Write the next few paragraphs of the article on The Last Dance and the Knicks, starting after its final sentence.

Text under study:
:::::
‘The Last Dance’ Reminds Us Why the Knicks Can’t Be Saved

If ESPN’s The Last Dance received any negative feedback from NBA fans, it wouldn’t be surprising if most of them were Knicks fans.

For many, The Last Dance is a masterpiece that truly captured Michael Jordan and the 1990s Bulls.

For Knicks fans, the documentary is just another reminder of how far the team has fallen — and what could have been, if not for James Dolan.

The Last Dance is when the Knicks were actually relevant

The New York Knicks made the postseason every year from 1987-2000. That isn’t a misprint.

Even if Patrick Ewing and the Knicks seemingly always had a date with Chicago in the middle of that stretch, the Knicks were at least relevant.

New York has made the playoffs just four times since that lengthy streak ended. The Knicks aren’t even New York’s main basketball team anymore; that honor could arguably go to Kyrie Irving’s Brooklyn Nets.

James Dolan became the Knicks’ primary owner in 1999. That was the beginning of the end not just for the Bulls, but their former New York rivals.

Hated Knicks figures like Isiah Thomas are prominent in the documentary

Detroit Pistons legend Isiah Thomas has been a prominent figure in ESPN's 'The Last Dance.' Knicks fans remember Thomas more for his time leading the Knicks.
Detroit Pistons legend Isiah Thomas has been a prominent figure in ESPN’s ‘The Last Dance.’ Knicks fans remember Thomas more for his time leading the Knicks. | Al Bello/Getty Images

Knicks fans old enough to remember the 1990s playoffs are always going to have nightmares about Michael Jordan’s magic. But The Last Dance includes other names capable of infuriating Knicks supporters.

The most recent and memorable-for-the-wrong-reasons name in Knicks name is then-Bulls head coach Phil Jackson. The Zen Master joined the Knicks in the spring of 2014 as an executive tasked with righting the ship.

Phil Jackson became the Jerry Krause of his time in New York. He fought with high-profile players and made several terrible acquisitions.

The Knicks parted ways with Phil Jackson in June 2017.
:::::
Excerpted data:
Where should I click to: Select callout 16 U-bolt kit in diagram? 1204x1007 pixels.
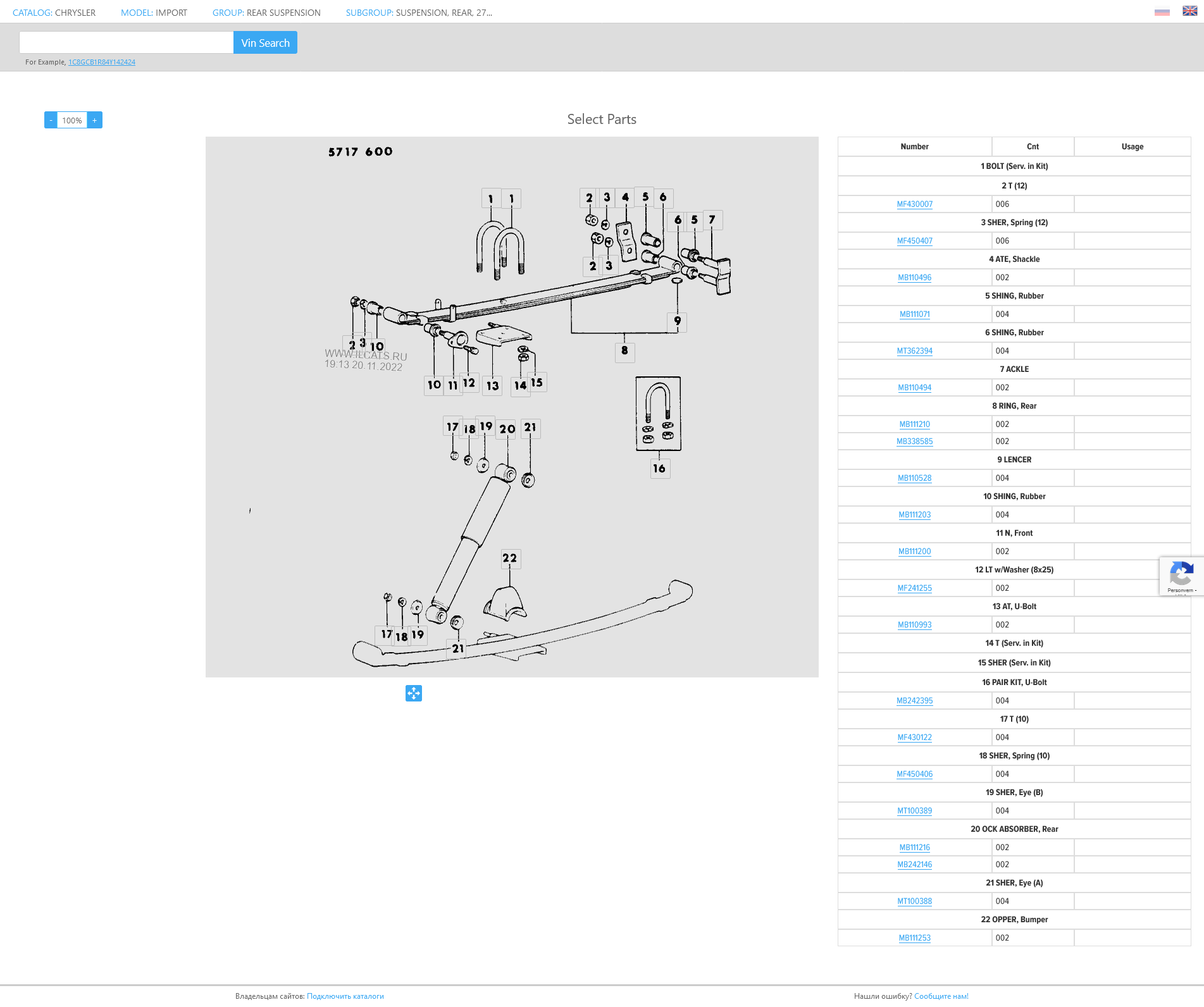coord(659,469)
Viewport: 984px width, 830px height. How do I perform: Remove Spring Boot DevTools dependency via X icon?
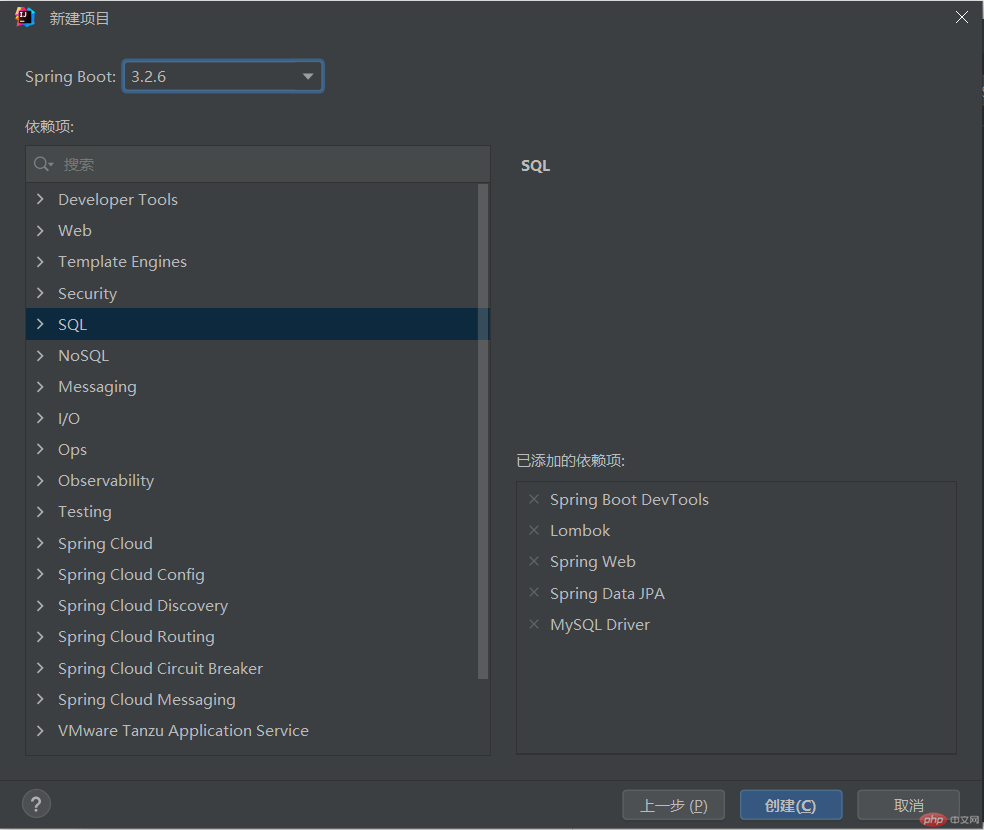pyautogui.click(x=534, y=499)
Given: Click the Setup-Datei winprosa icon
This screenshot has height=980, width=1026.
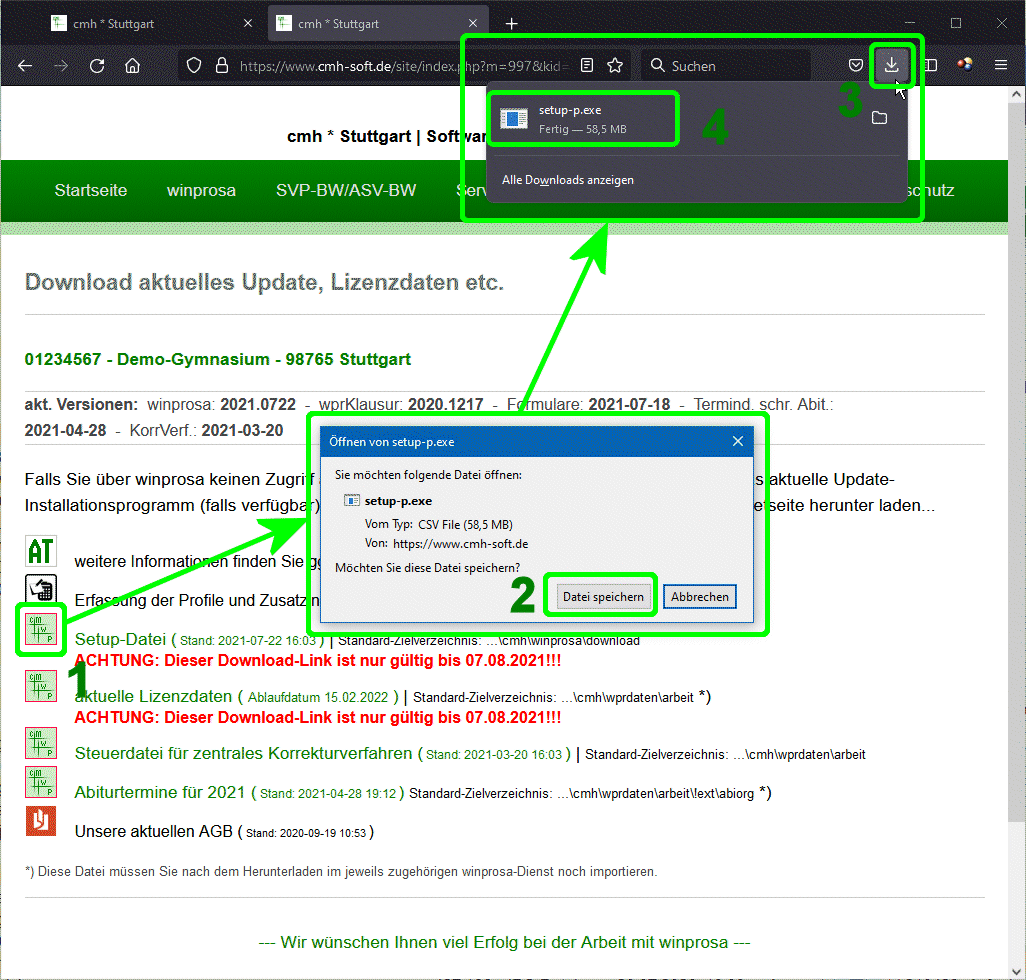Looking at the screenshot, I should pyautogui.click(x=41, y=630).
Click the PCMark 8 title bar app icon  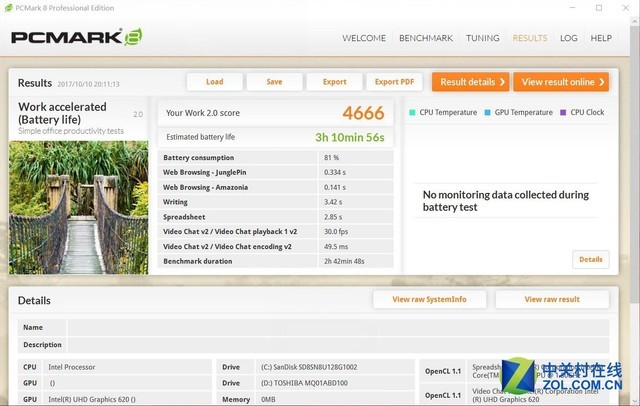click(7, 7)
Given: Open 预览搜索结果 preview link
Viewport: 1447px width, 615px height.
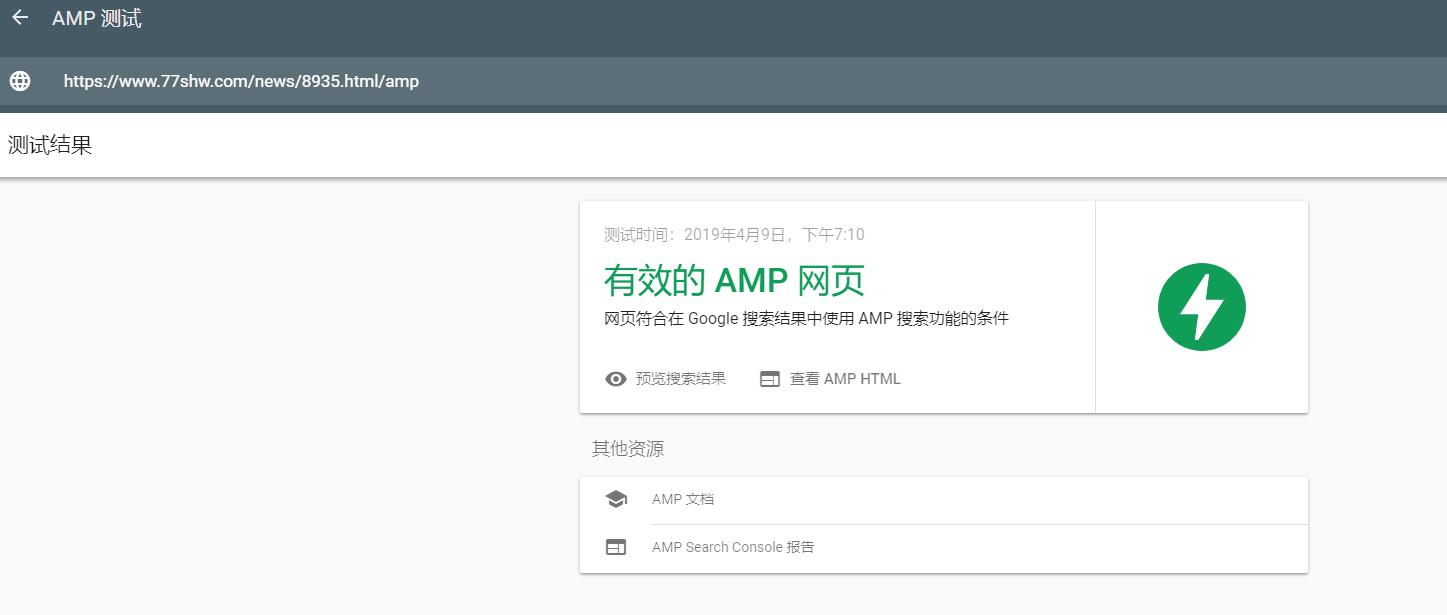Looking at the screenshot, I should [680, 379].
:::::
Task response:
The sight of Detroit Pistons star guard Isiah Thomas made Knicks fans shudder. Thomas served as New York’s President of Basketball Operations from 2003-08 and, later, the head coach from 2006-08.

There weren’t many positives from Thomas’ tenure in New York. He won just 34.1% of games as head coach and destroyed the Knicks’ salary cap.

Even Bulls GM Jerry Krause deserved hate from Knicks fans. Krause drafted Eddy Curry, who later became one of the most hated Knicks in modern history.

The Knicks will never have what the ‘Last Dance’ Bulls had

Put kindly, it is unlikely the Knicks will be relevant so long as James Dolan is the owner. He has undermined management and players for over 20 years with no reward.

No one will ever compare Carmelo Anthony to Michael Jordan. But the Knicks wasted Anthony’s seven seasons in New York and turned him into a villain at the end.

The Last Dance showed the last time the Knicks weren’t a laughing stock. It was the last time the allure of wearing a Knicks uniform truly meant something.

Now, the Knicks are a disaster that have somehow managed to find irrelevancy in the country’s most iconic state. Even the Jets, of all teams, have stayed more relevant in the last decade.

The 1990s Bulls, especially at the end, were a Rubix cube nearing completion. The Knicks, under James Dolan, are a child’s puzzle that has been left on the living room counter for most of the Coronavirus shutdown.